[Set task] Pick out each line in the items below that contains the string "Address", treating uppercase and lowercase as different.

Entries on where the items appear:

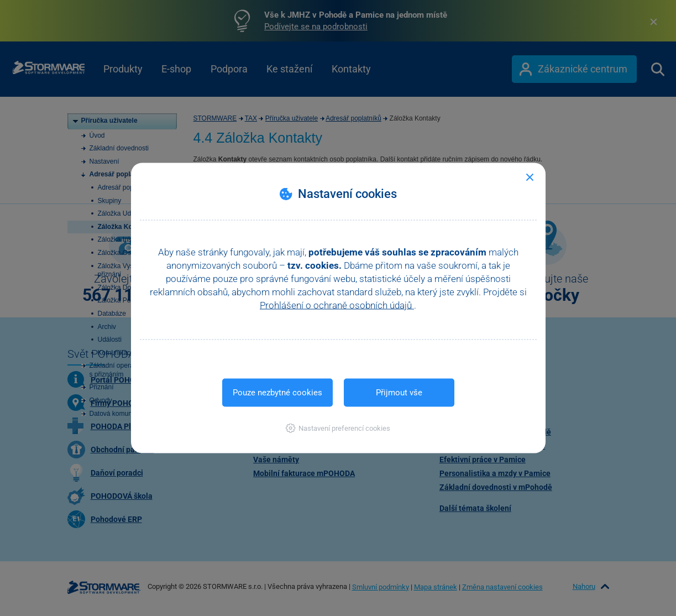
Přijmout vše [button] (399, 393)
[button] (338, 428)
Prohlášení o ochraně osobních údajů (337, 305)
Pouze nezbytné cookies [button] (277, 393)
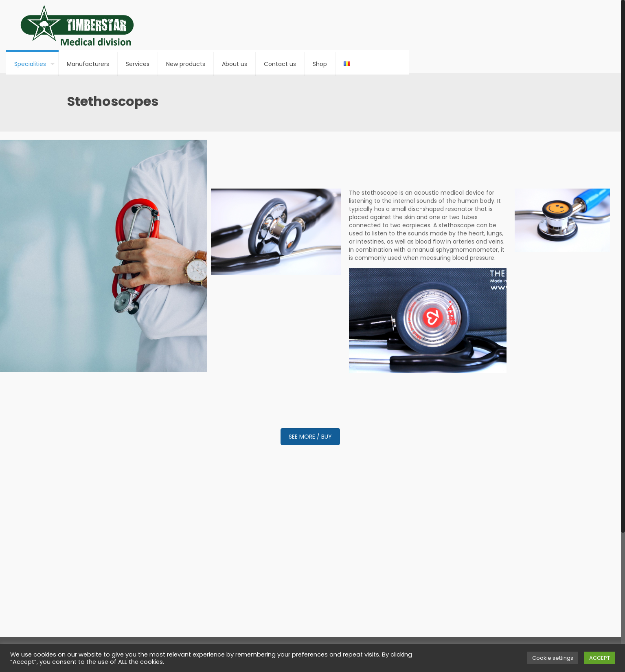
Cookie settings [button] (553, 658)
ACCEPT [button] (599, 658)
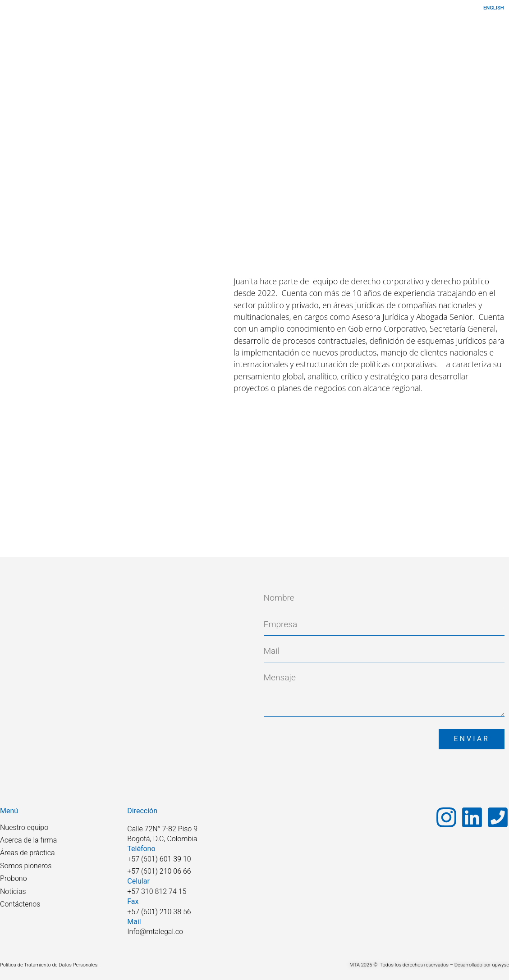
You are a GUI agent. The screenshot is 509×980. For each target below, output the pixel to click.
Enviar (471, 738)
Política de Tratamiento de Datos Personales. (49, 965)
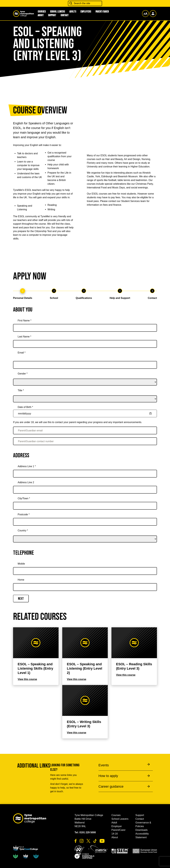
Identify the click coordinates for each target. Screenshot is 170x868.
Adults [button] (73, 11)
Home (21, 580)
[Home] (85, 587)
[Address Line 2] (85, 490)
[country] (85, 535)
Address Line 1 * (27, 466)
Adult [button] (114, 823)
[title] (85, 395)
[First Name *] (85, 328)
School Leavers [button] (57, 11)
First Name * (25, 320)
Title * (21, 391)
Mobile (21, 564)
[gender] (85, 378)
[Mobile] (85, 571)
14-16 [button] (115, 834)
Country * (23, 530)
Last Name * (25, 337)
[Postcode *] (85, 522)
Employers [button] (86, 11)
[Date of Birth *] (85, 413)
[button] (79, 849)
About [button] (41, 15)
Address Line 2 (26, 482)
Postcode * (24, 515)
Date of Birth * (25, 407)
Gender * (23, 374)
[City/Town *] (85, 505)
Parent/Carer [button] (102, 11)
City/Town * (24, 498)
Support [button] (52, 15)
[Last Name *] (85, 344)
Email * (22, 352)
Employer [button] (117, 826)
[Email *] (85, 365)
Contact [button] (65, 15)
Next (21, 598)
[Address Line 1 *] (85, 473)
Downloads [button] (141, 830)
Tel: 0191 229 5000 (85, 832)
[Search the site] (85, 3)
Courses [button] (116, 815)
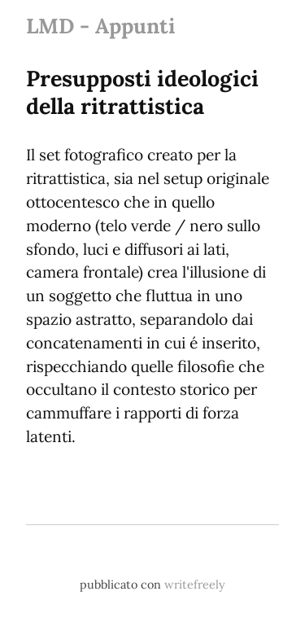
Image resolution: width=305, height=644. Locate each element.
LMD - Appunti (100, 25)
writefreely (194, 585)
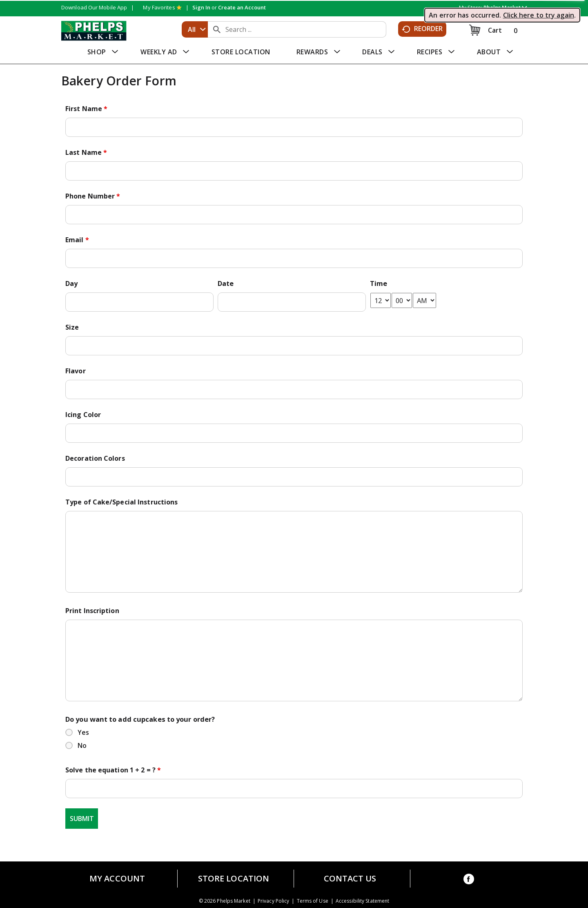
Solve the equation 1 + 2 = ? (113, 770)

[Reply]
[Address Line 2] (85, 490)
Address Line 1 * (27, 466)
Address Line 2 (26, 482)
[Address Line 1 *] (85, 473)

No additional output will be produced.